Прошло совсем немного времени, прежде чем сцена раскололась на две части. Рейверы, преимущественно белые, остались со своими таблетками, белыми перчатками, промышленными масками и неоновыми трубочками, а также музыкой, полной жизнерадостных фортепьянных риффов, немыслимых сэмплов и вокального визга, с вызовом названной «счастливым» хардкором (happy hardcore), купались в ностальгии по эйфории 1991 года и бесстыдно прославляли экстази: кроме знаменитого «воскресного гедонизма» у них больше ничего и не было. «Толпа, состоящая в основном из людей от 16 до 22, веселится в измененном состоянии сознания, — отмечал один из наблюдателей. — И с нескрываемой гордостью демонстрирует свои широко ухмыляющиеся рты, огромные зрачки и льющееся через край дружелюбие» (Ш, ноябрь 1995).
Реакцией на расцвет джангла стала сильнейшая драматизация расистских отношений в Британии 90-х годов. На протяжении всей истории послевоенной поп-культуры, начиная от рок-н-ролла, R&B, соула и фанка и заканчивая хаусом и техно, черная музыка была са-унд-треком досуга белой молодежи и предоставляла основу для белой поп-музыки — в особенности той, что звучала в танцевальных клубах. Но несмотря на все это, когда в клубах появляется слишком много черных людей, большинство белых начинают чувствовать себя неловко. Вышибалы центральных ночных клубов часто придумывают ложные причины, чтобы не впустить черных. И хотя на рейвах черным и белым случалось танцевать вместе, там это происходило на белых условиях, белые были там в большинстве и белые же получали прибыль от вечеринки. Паника вокруг джангла началась тогда, когда черные люди перестали быть меньшинством и обрели очевидную власть над джангл-сценой. Расизм в Британии всегда носил общенациональный характер, и хаус-культура со всеми ее громкими речами о дружбе и любви не была исключением. «Очень часто отрицательное отношение к джанглу объясняется страхом перед грубым парнем из гетто, который якобы испортил атмосферу мира и любви и мечту о межплеменном единении, — говорил поп-теоретик Кодво Ишан, — Если верить этому расистскому мифу, то именно джангл виноват в том, что маленький Вудсток каждого рейвера превратился в Альтамонт с басовыми колонками» [160].
Музыкальная индустрия поначалу отреагировала на появление джангла так же равнодушно, как когда-то — на появление хип-хопа и хауса. Как и хип-хоп в семидесятых, джангл остался в стороне от повальной коммерциализации, что позволило ему развиваться, пустить корни и сформулировать связную идеологию, относительно свободную от финансового давления, с которым бывает сопряжено стремление занять высокие места в чартах и продать как можно больше пластинок.
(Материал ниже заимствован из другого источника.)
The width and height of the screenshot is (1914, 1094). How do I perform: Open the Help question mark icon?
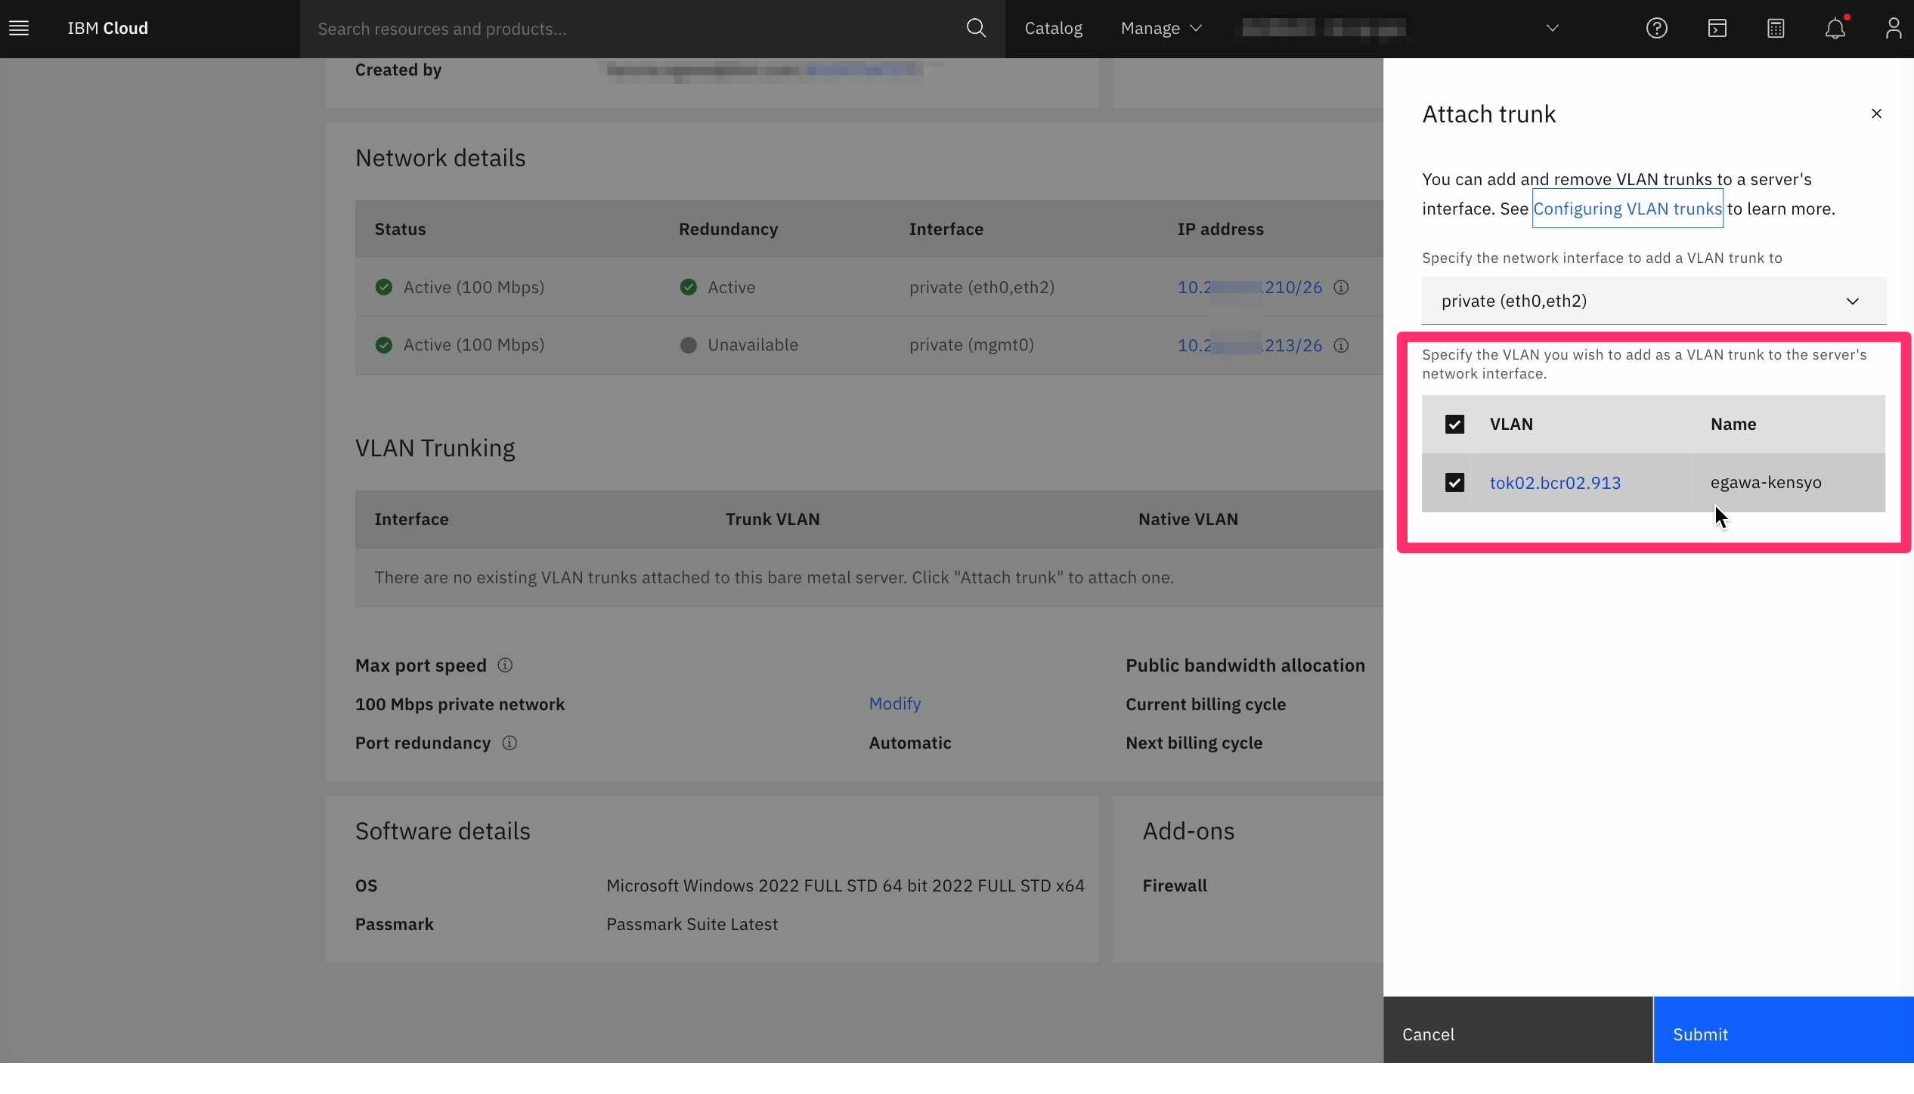pyautogui.click(x=1656, y=29)
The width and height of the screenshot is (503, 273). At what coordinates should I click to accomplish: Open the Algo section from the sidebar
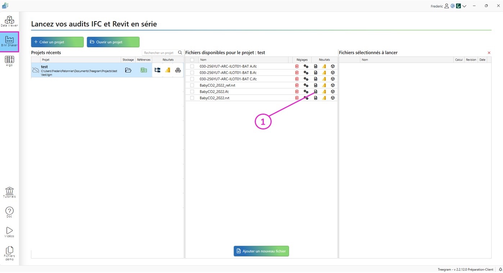(9, 61)
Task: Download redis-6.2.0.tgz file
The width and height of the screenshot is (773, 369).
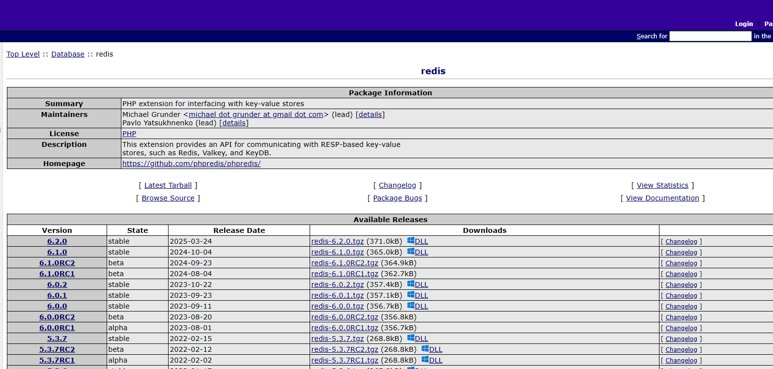Action: point(338,241)
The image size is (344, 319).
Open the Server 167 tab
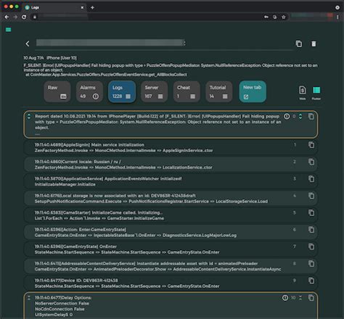154,91
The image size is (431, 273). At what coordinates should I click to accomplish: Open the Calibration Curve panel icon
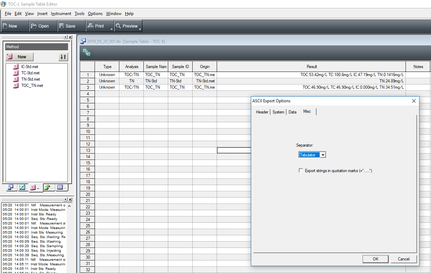coord(22,187)
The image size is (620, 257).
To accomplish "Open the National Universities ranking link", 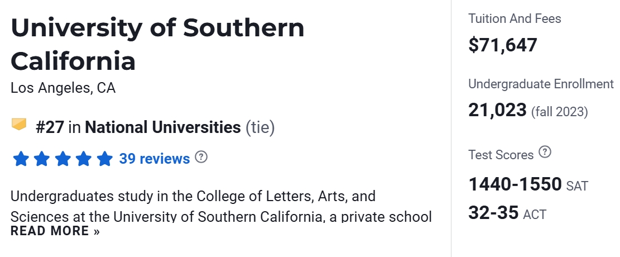I will [162, 127].
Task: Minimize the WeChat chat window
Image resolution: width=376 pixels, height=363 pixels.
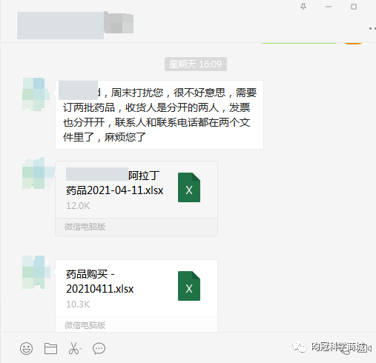Action: click(329, 7)
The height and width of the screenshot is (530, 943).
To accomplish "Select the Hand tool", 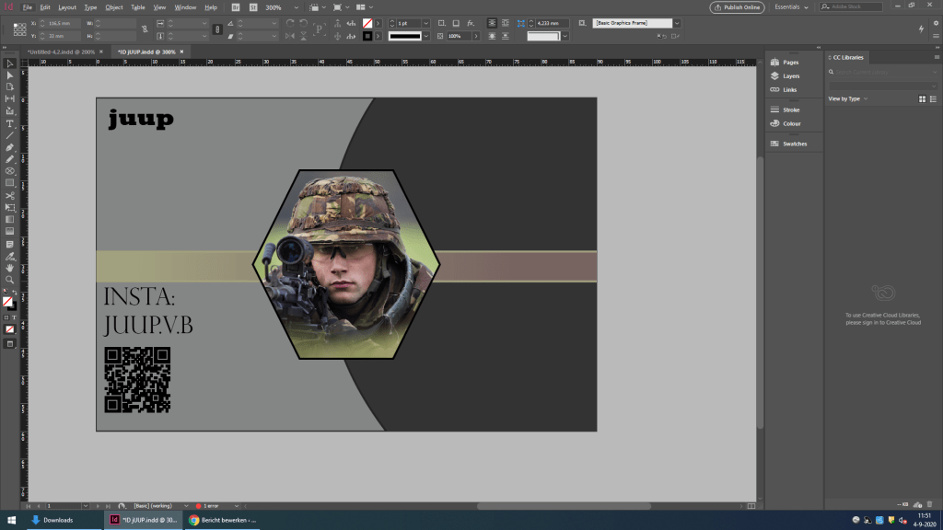I will click(x=10, y=267).
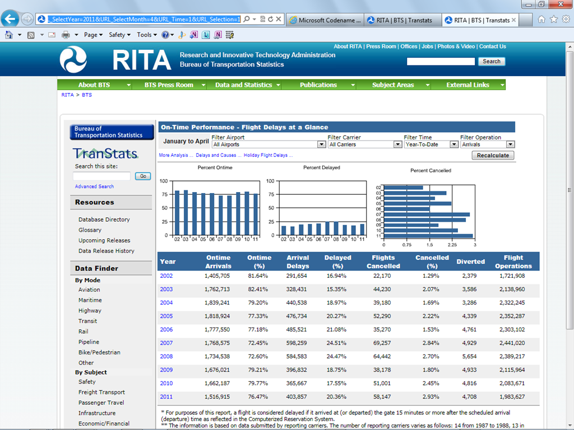This screenshot has height=430, width=574.
Task: Open the browser settings gear icon
Action: tap(565, 19)
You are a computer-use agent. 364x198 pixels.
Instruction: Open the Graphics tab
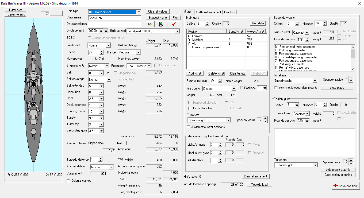[229, 12]
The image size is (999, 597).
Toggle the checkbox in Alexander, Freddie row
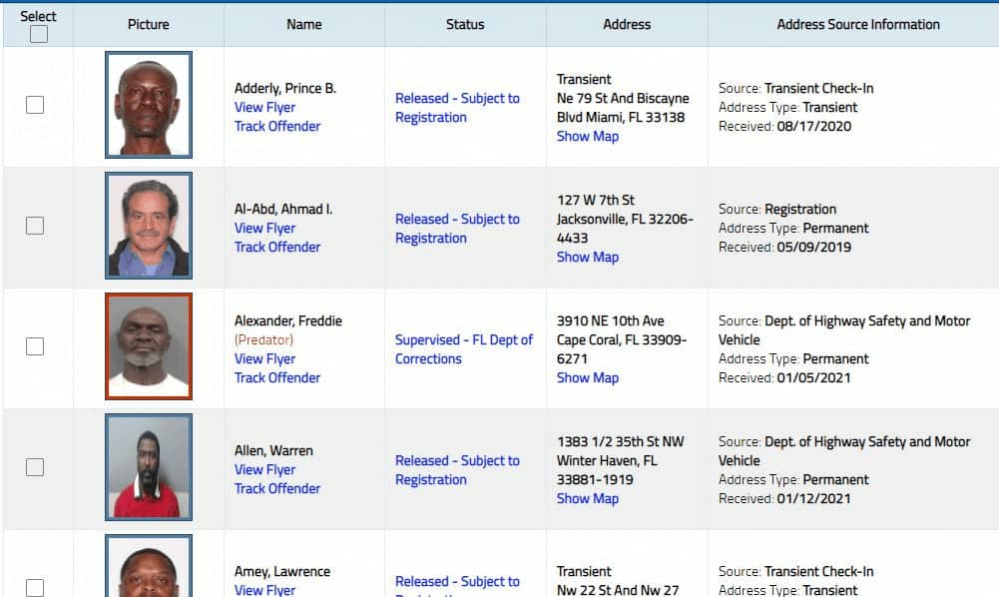tap(35, 346)
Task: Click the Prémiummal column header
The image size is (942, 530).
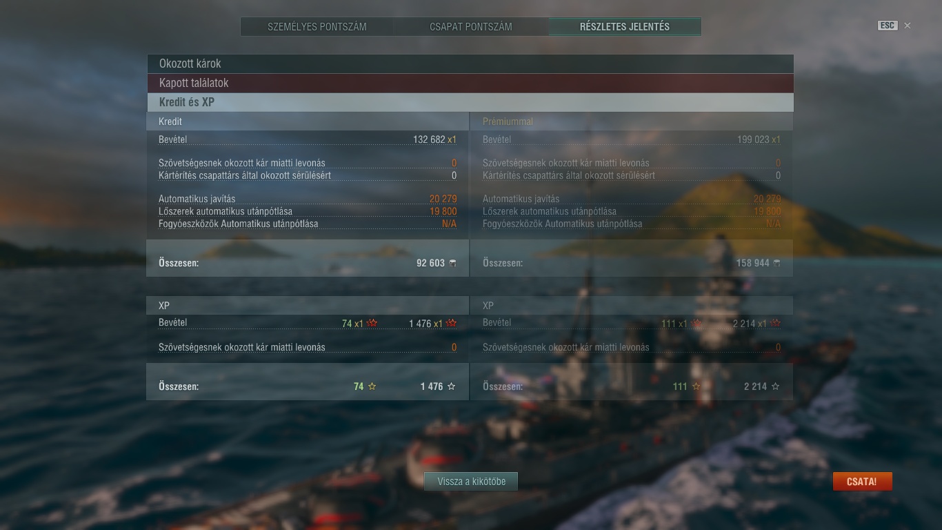Action: tap(508, 121)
Джангл связывали с внешним миром подпольные и потому вынужденные быть автономными средства — независимые звукозаписывающие лейблы и пиратское радио. До 1994 года единственной легальной передачей в Англии, предоставляющей регулярный эфир хардкору, было шоу Стю Аллена на манчестерской станции Key 103. Больше права голоса хардкору никто не давал: он был объявлен вне закона. В период между 1992 и 1994 годами музыкальная сторона хардкора очень сильно изменилась. Произошел один из тех странных переворотов в поп-культуре, когда жанр вдруг покидает свою прежнюю форму и словно создает себя заново. Используя всю палитру звуков, джангл рассмотрел танцевальную музыку на метаболическом уровне и создал всепоглощающее лоно звука. Барабаны и бас стали главными инструментами, и застывшую монотонную пульсацию хауса заменили сложные перкуссионные переплетения. В то время как The Prodigy с их потрясающими живыми выступлениями и виртуозной способностью к программированию превращали свой апокалиптический хардкор в радикальную разновидность электронного рок-н-ролла — «Музыки для кинутого поколения» (так назывался их второй альбом — «Music For Jilted Generation»), производители джангла придавали брейк-битам форму иолиритмичного смешения элементов хауса, хардкора, регги, хип-хопа, соула, джаза, эмбиента и техно — варева из городских звуков и стилей, появление которого Fabio и Grooverider предсказали еще за пять лет до того.